The move was prompted, according to a RIAA spokesperson, by technological advances which will allow the RIAA to report illegal file sharing to ISPs, who will then presumably do something terrible to the downloader.
Whatever. These record companies need to get on board with the fact that their days of unfettered control over the industry came to an end with the general population's access to broadband internet. I would like to have been in the room when the whole lawsuit strategy was first concocted:
old guy 1: We must do something about this interweb downloading thing.
old guy 2: Just sue them. That's what we've always done in the past. How many of these pirates can there be?

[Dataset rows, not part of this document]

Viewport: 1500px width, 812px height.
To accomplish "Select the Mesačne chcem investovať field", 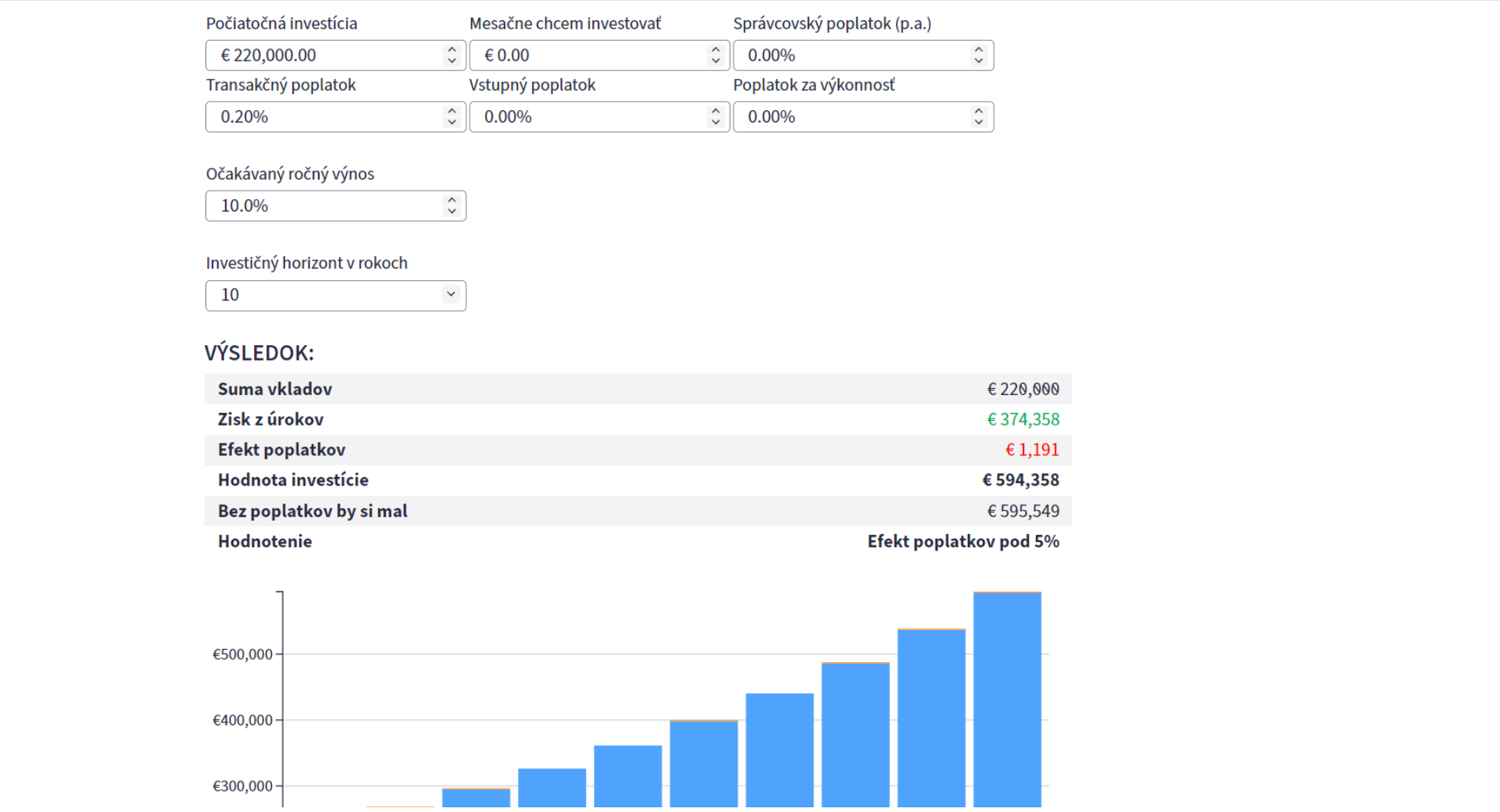I will tap(599, 55).
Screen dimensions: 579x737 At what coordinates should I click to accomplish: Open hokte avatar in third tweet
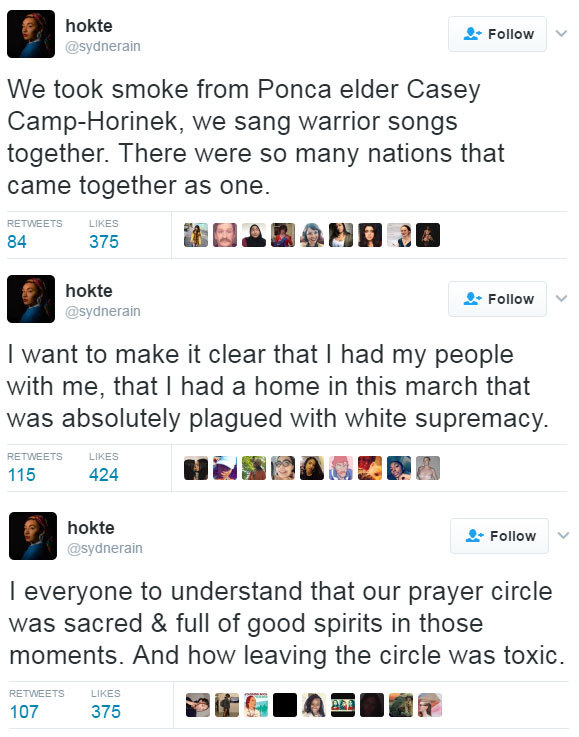(x=33, y=536)
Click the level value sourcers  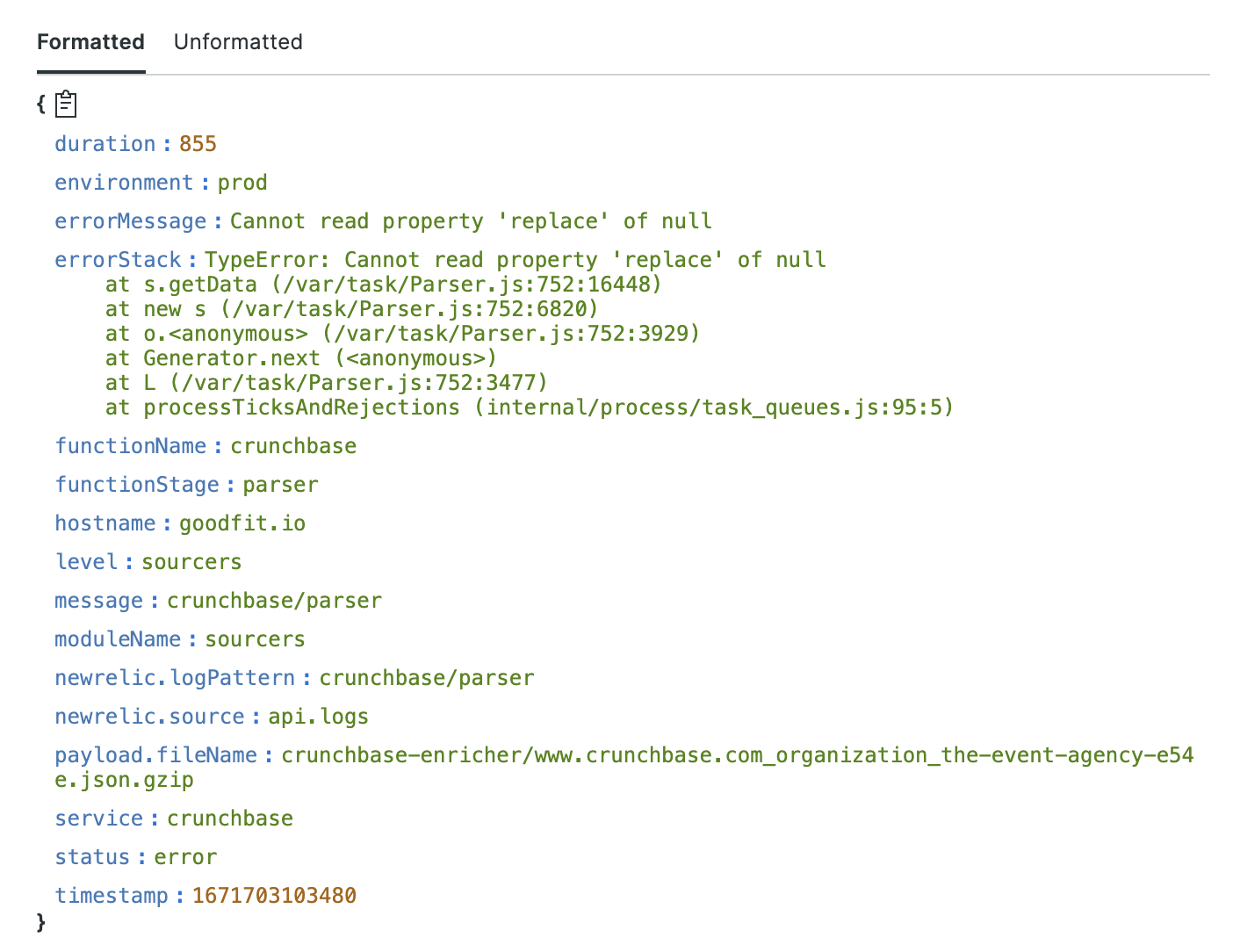[191, 562]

old guy 1: This digital music thing is just a fad. If we use a heavy hand these saps will be back in our pockets buying easily damaged and horribly unwieldy compact disks in no time.
old guy 2: Call the lawyers.
So after more than five years of this strategy, which the RIAA refuses to admit as a failure since, according to their numbers, piracy would have been much worse without the lawsuits, we are back to record companies haggling with ISPs over the best way to stem the tide of 'illegal' file sharing. Fantastic. Until these record companies face up to the fact that there will always be piracy on the internet and adjust their business strategies accordingly, they are simply wasting time and money on futile attempts at enforcement of laws that are in a perpetual grey area.
Newrosis does not advocate stealing, nor do we advocate litigation as a means to keep people from stealing. We are Switzerland. We love pirates and record executives equally. Yarrr. Pirates.